**Problem to solve:**
Quote the lines starting with the line containing "Find the location of a" and going on through the line containing "the blue 'Market'", with both of those lines included.

**Data provided:**
************
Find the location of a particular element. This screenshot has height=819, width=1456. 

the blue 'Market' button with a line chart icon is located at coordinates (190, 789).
************
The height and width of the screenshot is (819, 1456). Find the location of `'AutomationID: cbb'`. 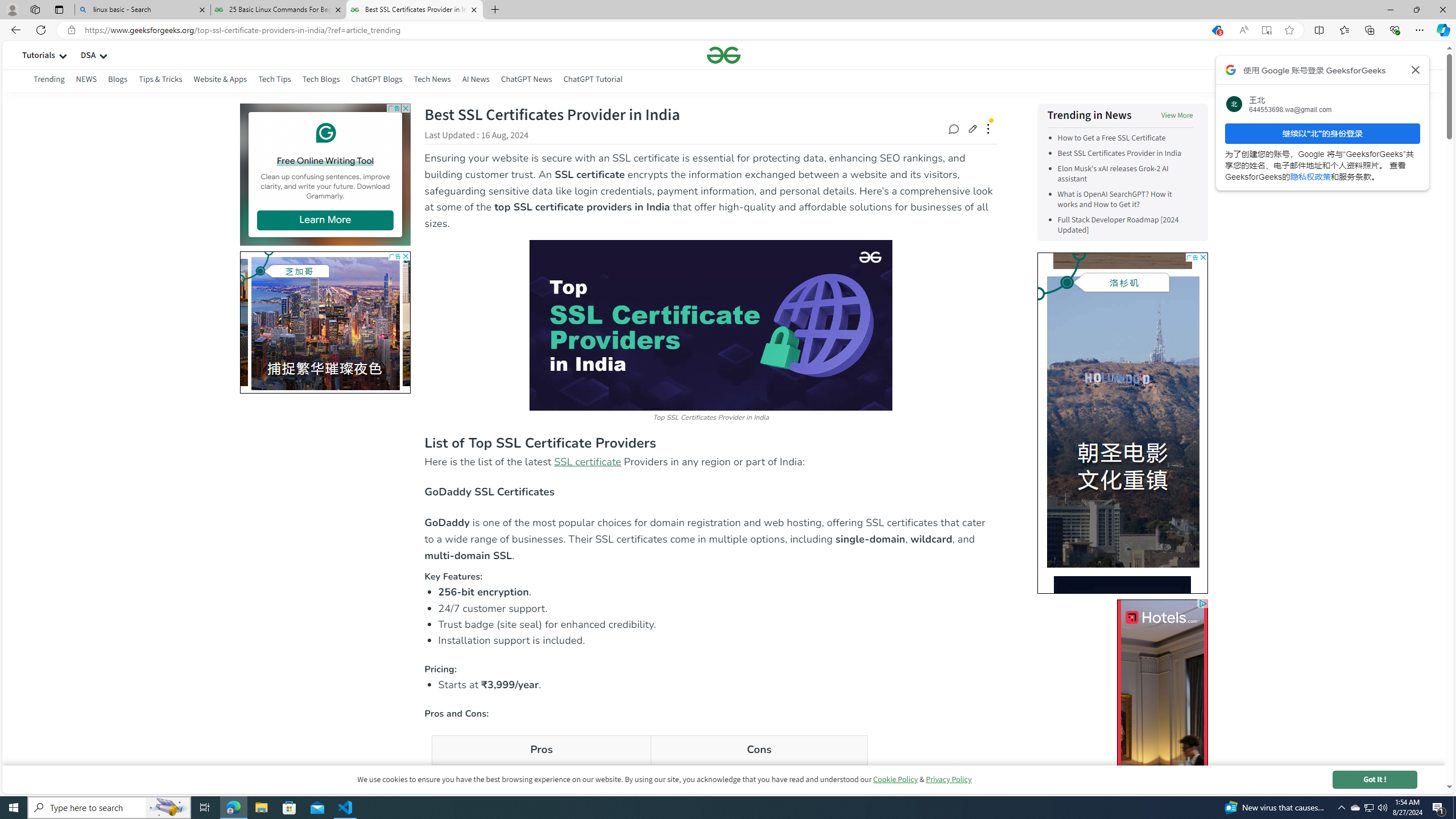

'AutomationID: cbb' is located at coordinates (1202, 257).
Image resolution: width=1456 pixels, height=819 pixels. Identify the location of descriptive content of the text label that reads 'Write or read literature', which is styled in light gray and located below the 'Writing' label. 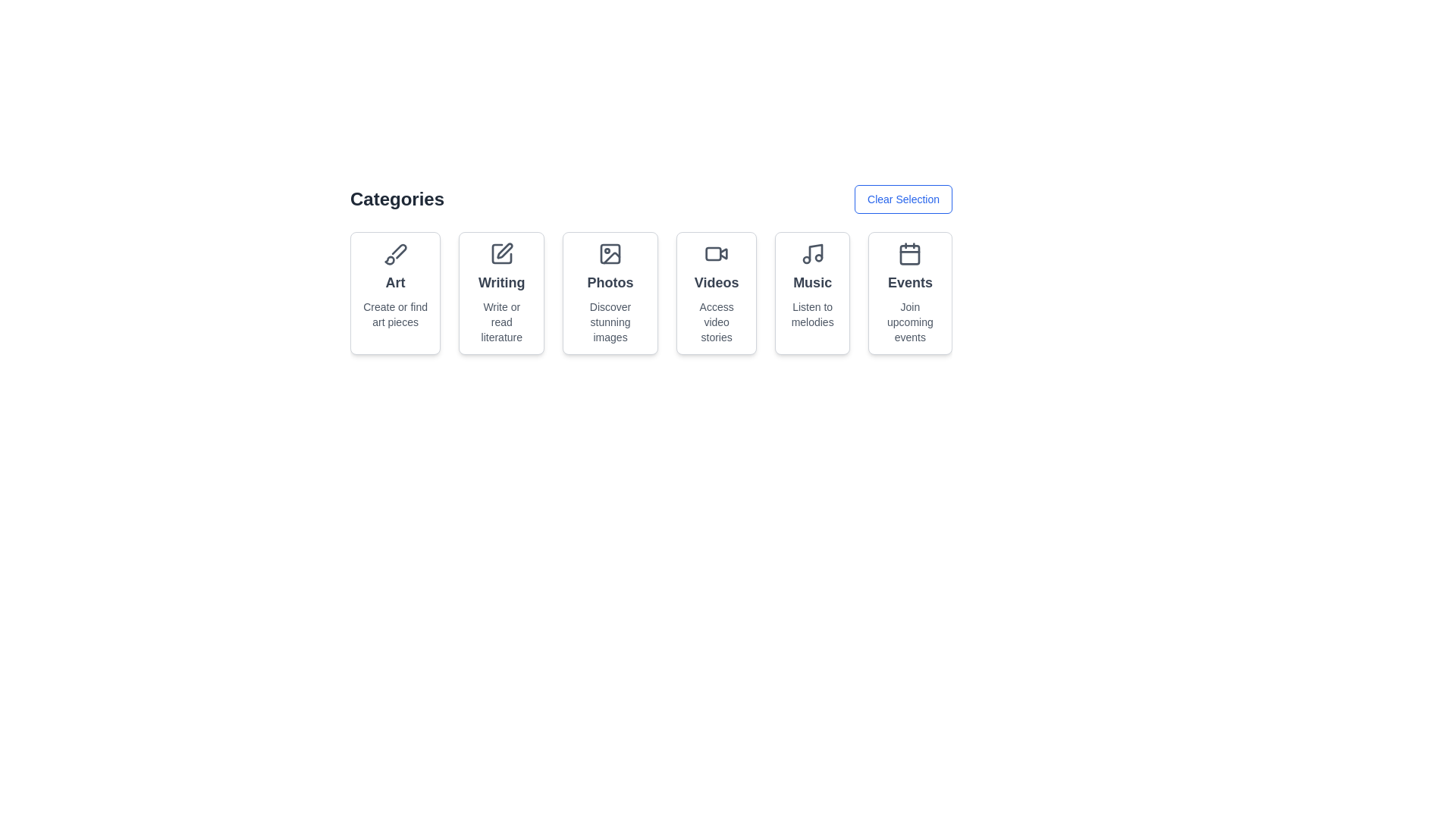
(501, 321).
************
**Exercise output:**
Find the location of a particular element. This screenshot has height=819, width=1456. 

the blue 'Market' button with a line chart icon is located at coordinates (190, 789).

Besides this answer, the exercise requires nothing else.